What lines of the data hold the string "target"? Pull each one out.
Data shown: Begin
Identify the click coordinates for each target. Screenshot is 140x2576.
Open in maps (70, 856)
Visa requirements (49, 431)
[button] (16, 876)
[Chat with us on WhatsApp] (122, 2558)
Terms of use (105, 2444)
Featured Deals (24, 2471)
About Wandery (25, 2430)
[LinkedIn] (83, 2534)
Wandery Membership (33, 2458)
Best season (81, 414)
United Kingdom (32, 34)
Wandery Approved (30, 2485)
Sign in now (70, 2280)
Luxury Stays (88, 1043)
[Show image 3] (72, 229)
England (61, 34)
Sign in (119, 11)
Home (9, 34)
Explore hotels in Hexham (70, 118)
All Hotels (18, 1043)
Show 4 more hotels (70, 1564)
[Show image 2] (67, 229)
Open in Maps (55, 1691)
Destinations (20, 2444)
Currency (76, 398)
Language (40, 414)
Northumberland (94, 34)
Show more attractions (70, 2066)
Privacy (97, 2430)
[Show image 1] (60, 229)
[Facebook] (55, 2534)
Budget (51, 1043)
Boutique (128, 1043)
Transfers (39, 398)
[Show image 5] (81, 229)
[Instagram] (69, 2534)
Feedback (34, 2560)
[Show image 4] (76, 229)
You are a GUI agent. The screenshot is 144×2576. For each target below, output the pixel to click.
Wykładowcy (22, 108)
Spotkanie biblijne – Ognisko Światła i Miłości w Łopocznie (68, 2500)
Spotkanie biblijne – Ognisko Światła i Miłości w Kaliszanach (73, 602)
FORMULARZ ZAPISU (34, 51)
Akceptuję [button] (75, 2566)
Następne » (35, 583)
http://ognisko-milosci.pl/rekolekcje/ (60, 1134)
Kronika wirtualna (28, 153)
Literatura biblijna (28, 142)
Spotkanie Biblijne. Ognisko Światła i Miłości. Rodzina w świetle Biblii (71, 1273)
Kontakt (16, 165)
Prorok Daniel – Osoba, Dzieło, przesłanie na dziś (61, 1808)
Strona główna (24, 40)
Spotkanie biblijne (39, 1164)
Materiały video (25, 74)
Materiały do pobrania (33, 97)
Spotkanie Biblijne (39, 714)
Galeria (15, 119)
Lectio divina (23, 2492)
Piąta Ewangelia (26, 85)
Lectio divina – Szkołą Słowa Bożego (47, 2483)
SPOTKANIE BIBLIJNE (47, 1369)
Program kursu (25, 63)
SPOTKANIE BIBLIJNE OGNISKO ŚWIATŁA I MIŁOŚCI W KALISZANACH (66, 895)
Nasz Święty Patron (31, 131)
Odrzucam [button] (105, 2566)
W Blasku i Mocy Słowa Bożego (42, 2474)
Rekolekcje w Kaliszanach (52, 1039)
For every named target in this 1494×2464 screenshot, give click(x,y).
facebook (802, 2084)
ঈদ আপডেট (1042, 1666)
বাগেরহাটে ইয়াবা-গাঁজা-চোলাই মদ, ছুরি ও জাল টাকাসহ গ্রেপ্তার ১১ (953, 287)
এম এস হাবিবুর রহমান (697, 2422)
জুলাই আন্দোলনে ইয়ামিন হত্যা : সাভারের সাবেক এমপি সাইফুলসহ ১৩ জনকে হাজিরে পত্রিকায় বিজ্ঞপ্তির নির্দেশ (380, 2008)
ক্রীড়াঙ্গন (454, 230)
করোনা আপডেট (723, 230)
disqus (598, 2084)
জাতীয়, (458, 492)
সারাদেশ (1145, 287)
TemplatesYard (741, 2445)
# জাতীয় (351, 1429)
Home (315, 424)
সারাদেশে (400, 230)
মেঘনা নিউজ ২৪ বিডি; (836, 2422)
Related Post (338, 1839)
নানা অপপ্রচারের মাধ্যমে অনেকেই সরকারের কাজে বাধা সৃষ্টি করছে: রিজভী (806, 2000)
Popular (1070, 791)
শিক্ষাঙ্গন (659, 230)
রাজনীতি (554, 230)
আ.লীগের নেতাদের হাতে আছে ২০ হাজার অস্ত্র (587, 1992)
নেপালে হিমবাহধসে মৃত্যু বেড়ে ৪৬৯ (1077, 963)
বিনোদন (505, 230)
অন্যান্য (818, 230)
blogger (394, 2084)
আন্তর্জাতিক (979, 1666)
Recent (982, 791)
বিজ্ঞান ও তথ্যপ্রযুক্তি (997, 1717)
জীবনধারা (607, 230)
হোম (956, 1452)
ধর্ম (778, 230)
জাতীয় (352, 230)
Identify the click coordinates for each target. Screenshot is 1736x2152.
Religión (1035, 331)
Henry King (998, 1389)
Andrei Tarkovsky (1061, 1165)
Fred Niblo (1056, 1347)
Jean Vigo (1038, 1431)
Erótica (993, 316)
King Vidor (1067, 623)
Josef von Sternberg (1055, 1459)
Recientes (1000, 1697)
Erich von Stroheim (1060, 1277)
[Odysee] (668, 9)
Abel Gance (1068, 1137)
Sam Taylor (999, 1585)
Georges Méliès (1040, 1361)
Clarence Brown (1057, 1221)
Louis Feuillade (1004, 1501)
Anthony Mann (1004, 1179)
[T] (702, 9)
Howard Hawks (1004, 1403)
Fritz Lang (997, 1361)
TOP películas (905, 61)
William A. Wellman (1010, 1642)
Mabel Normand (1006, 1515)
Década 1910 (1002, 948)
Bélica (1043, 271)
Data shown: End
• Exercise result:
Identify the click coordinates for each target. Screenshot is 140x2576.
You are a GUI agent. The screenshot is 144×2576. For each target below, output the pixel to click.
For every named target in this 1494×2464 screenshot, give click(x,y).
Identify the click coordinates for each target. Screenshot is 1736x2152.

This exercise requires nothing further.